Make an exact copy of the lines from the one containing "Task: Click the 视频 column header" through the end of the records below, and leave out every picture.

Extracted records
================

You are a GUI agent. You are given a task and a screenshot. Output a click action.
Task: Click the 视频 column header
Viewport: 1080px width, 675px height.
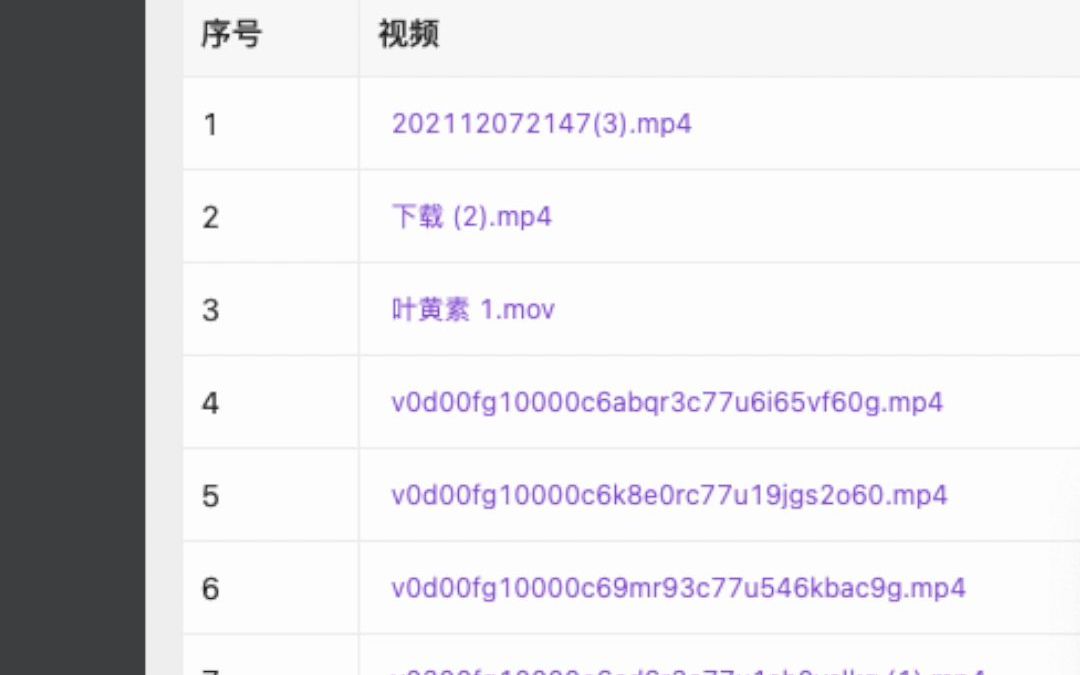point(406,34)
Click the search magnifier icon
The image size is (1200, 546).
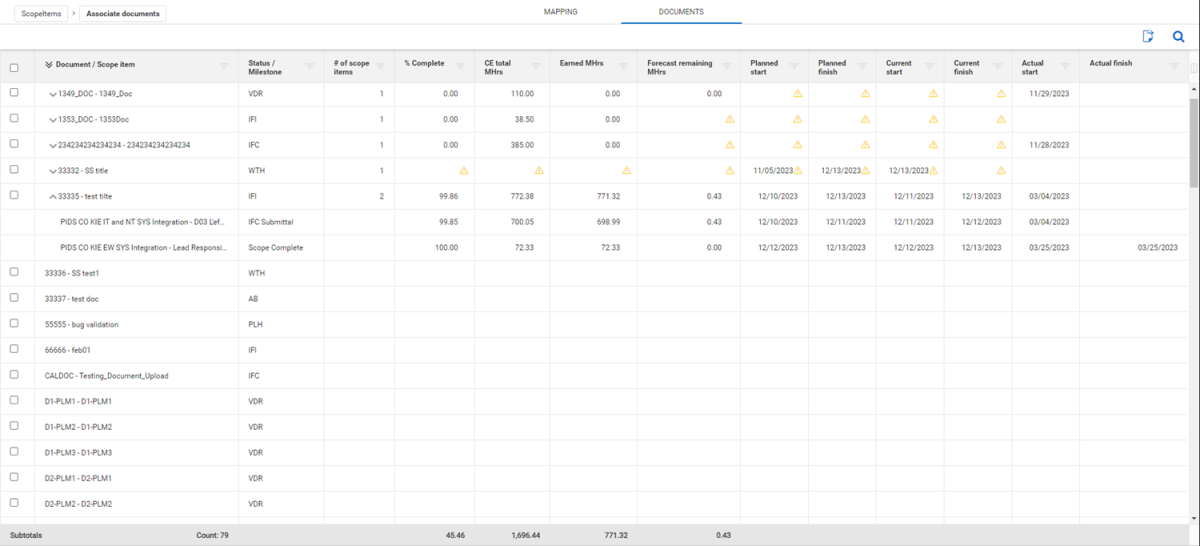point(1178,37)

================

## COMPLETED TASK
Task: Click the 视频 column header
Viewport: 1080px width, 675px height.
point(406,34)
Click the search magnifier icon
The image size is (1200, 546).
point(1178,37)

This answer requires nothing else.